This week marks the beginning of a major transformation of SharePoint Online. On April 6th, Microsoft announced that changes were coming to the SharePoint Online document library experience. For some organizations this change will be welcomed, as it brings the UI more in line with OneDrive for Business and the rest of the Office 365 Suite. For others who have customized their document libraries, it will cause much frustration. Thus we begin the overhaul of SharePoint Online.
I imagine there will be many revisions to the UI based on user feedback before these changes get rolled out globally. Hopefully they find a way to incorporate the global navigation and fix some other issues. Until then I wanted to share a few noticeable changes that I feel move us in the right direction. This post will focus on the new mobile experience.
We’ve all dreamed of a world in which SharePoint would be natively responsive. In fact the uservoice suggestion is currently sitting at 933 votes. It seems like Microsoft is listening as the Patterns and Practices Team recently released the responsive UI package for SharePoint 2013 and 2016 now available on GitHub. My guess is that we will hear more about these changes on May 4th with Jeff Teper. For now, let’s look at this week’s changes to the mobile document library experience.
The “Classic” Experience
This is the experience we’ve had in SharePoint Online for a few years. The site is not responsive and not optimized for touch. If I wanted to do anything meaningful on the site I would have to zoon in and still would struggle to upload documents, access menus and perform a search.

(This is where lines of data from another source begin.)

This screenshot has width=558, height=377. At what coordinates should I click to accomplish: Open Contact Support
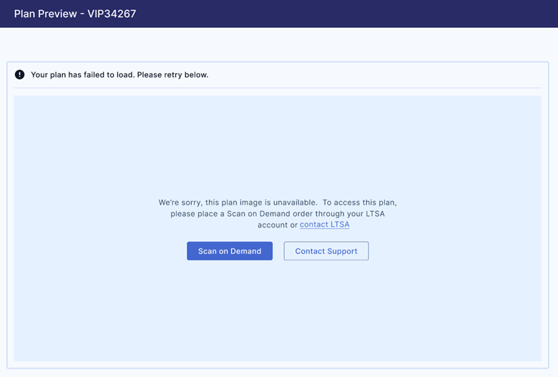tap(326, 251)
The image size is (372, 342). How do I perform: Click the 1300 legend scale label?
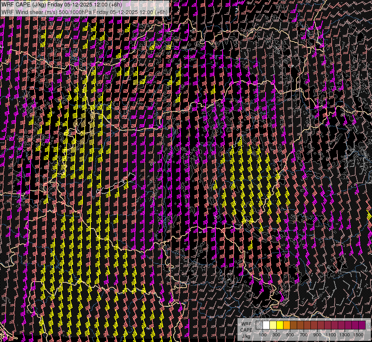(x=345, y=335)
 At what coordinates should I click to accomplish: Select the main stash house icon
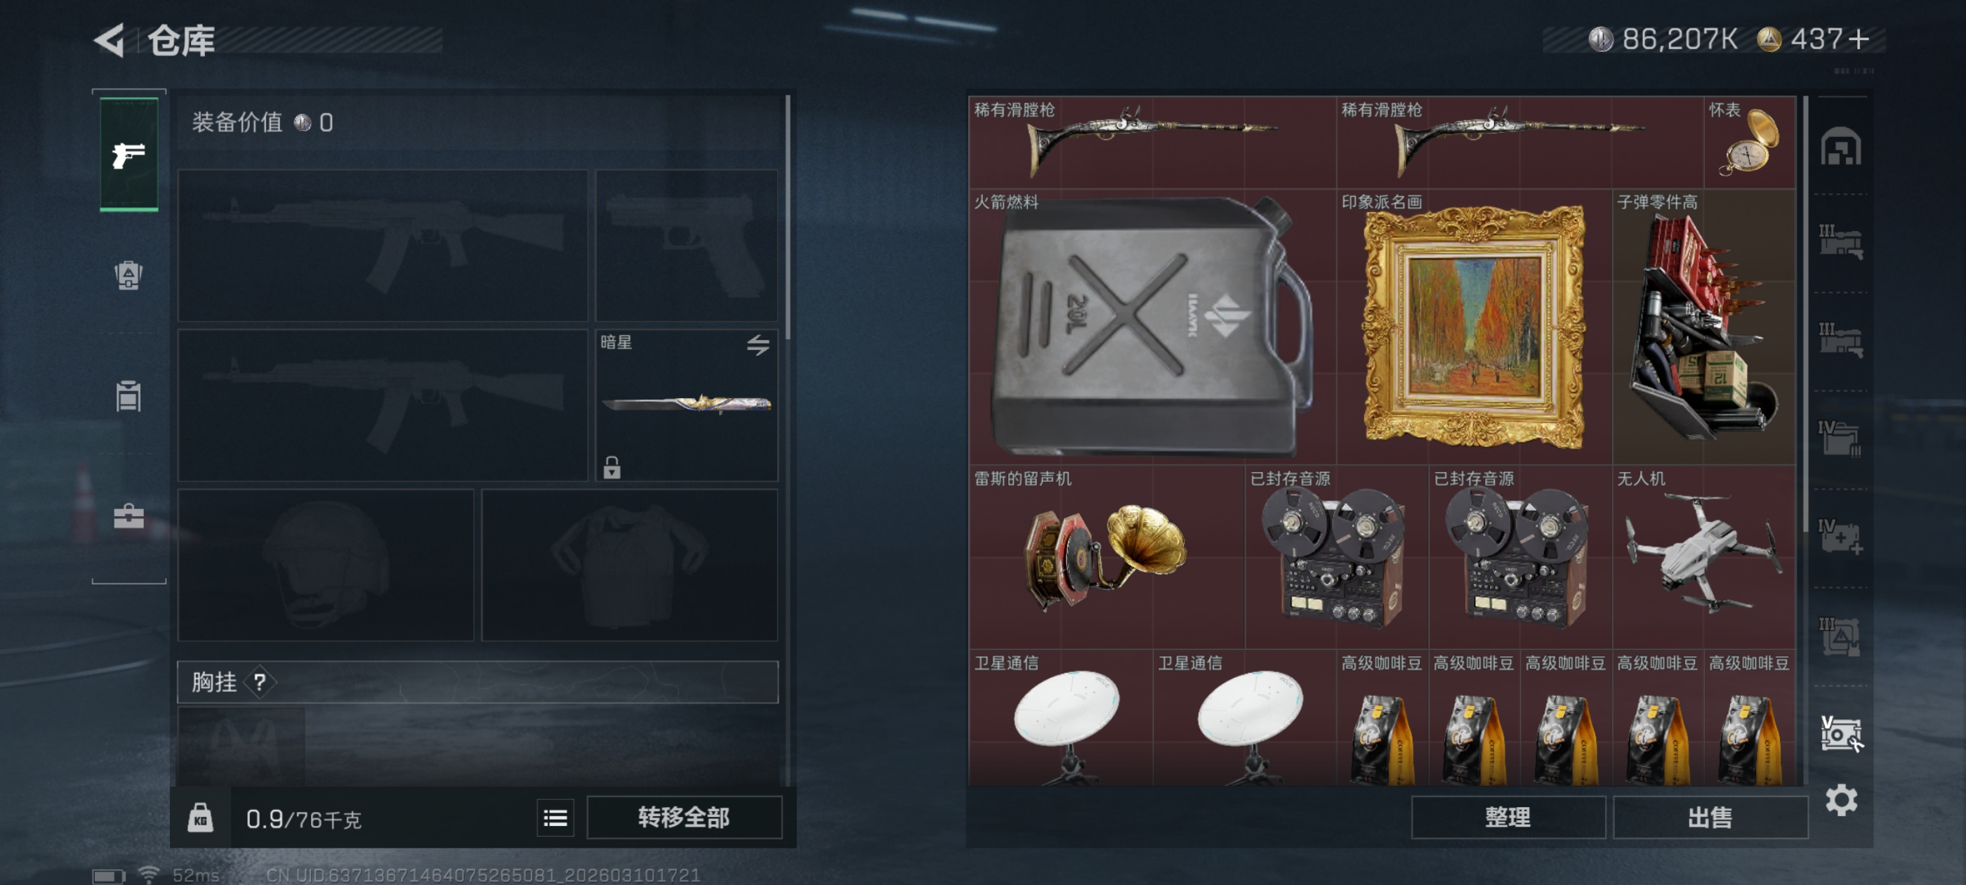(1840, 146)
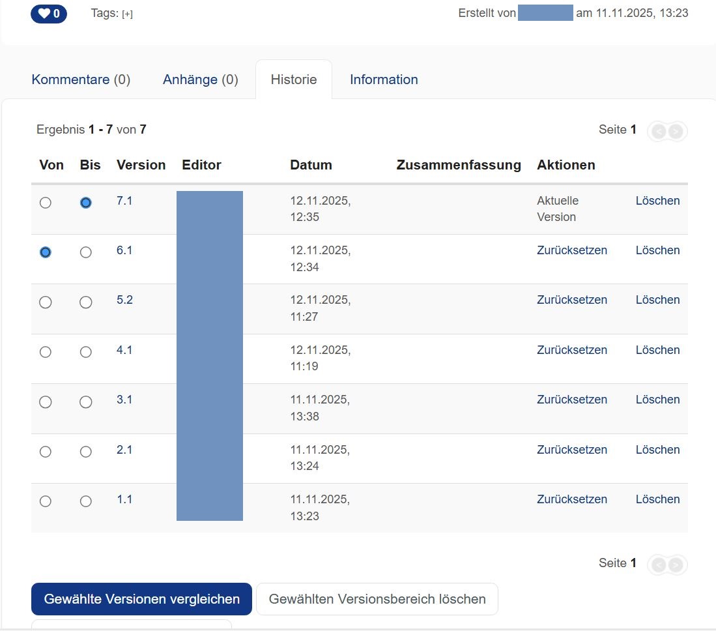Click next page arrow below table

(x=676, y=565)
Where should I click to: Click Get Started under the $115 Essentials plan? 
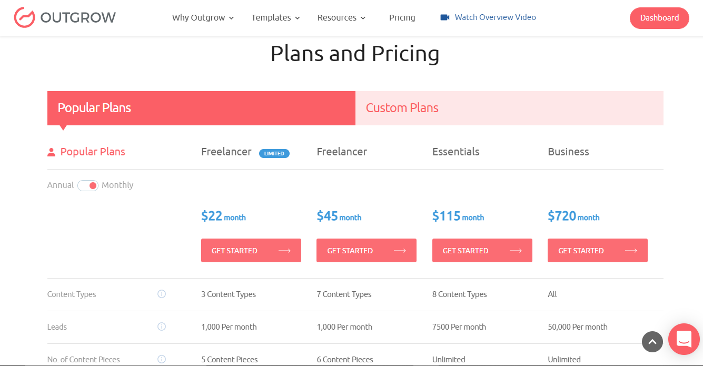pos(482,251)
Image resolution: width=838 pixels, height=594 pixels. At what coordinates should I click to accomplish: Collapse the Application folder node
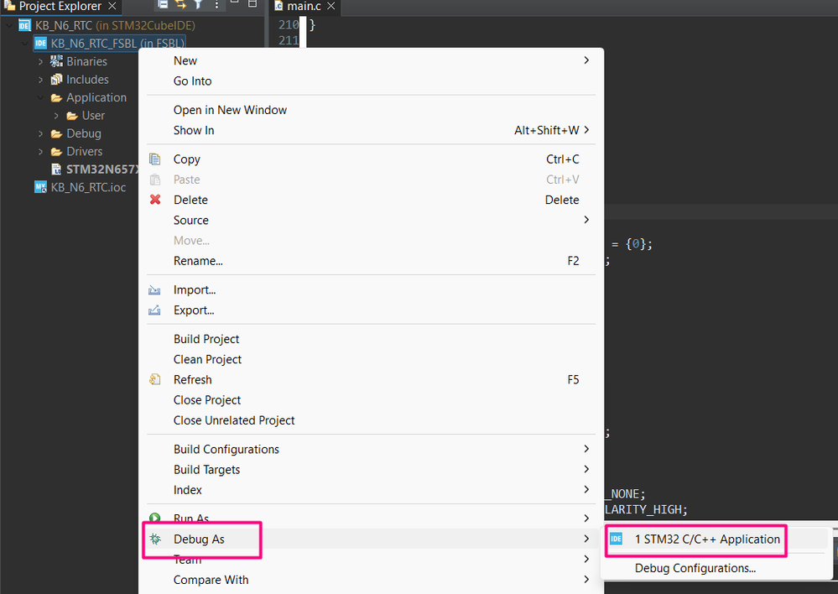pyautogui.click(x=40, y=97)
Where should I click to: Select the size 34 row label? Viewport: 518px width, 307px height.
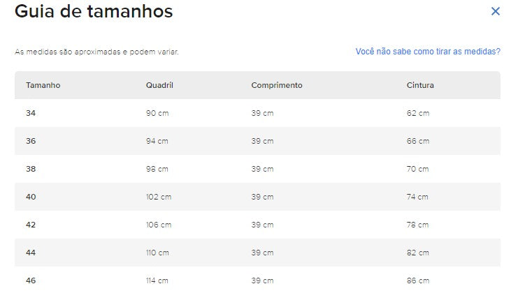tap(31, 113)
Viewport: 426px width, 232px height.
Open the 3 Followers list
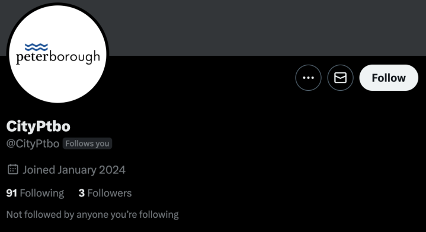tap(105, 193)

So fresh and so clean, clean
It’s a thing of beauty! The buttons are large enough to press without any zoom. The menus are collapsed to only show relevant buttons with the option to expand when necessary. Not only has the site been made responsive, some new functionality has been added as well.
The quick launch navigation gets collapsed into the common “three-line” navigation menu. For now these are the only navigation elements available in the document library view. I have to imagine the global navigation will be added before this gets globally released.
There is a new option to add links inside a document library as well. These .url files will open in a new tab in the browser. What’s interesting to me about this new feature is that the links are not included as content types in the libraries. The legacy “link to a document” content type still exists and can be used alongside these new links.
The library views have become easier to manipulate in the new UI. Instead of creating a new view each time you wanted to re-order your metadata fields, you can now rearrange the columns on the fly. You can hide and move columns directly in the library view without having to configure a custom view.
Finally, we come to my favorite improvement. We now have the ability to access any folder in the breadcrumb in a simple and intuitive way. The current and previous folder names appear atop the document library, while any previous folder get collapsed into the new ellipses menu next to the breadcrumb.
These changes are long overdue. We are finally seeing a native design that is responsive and touch-friendly. It certainly has a long way to go for me to consider it ready for primetime, but it’s definitely a step in the right direction.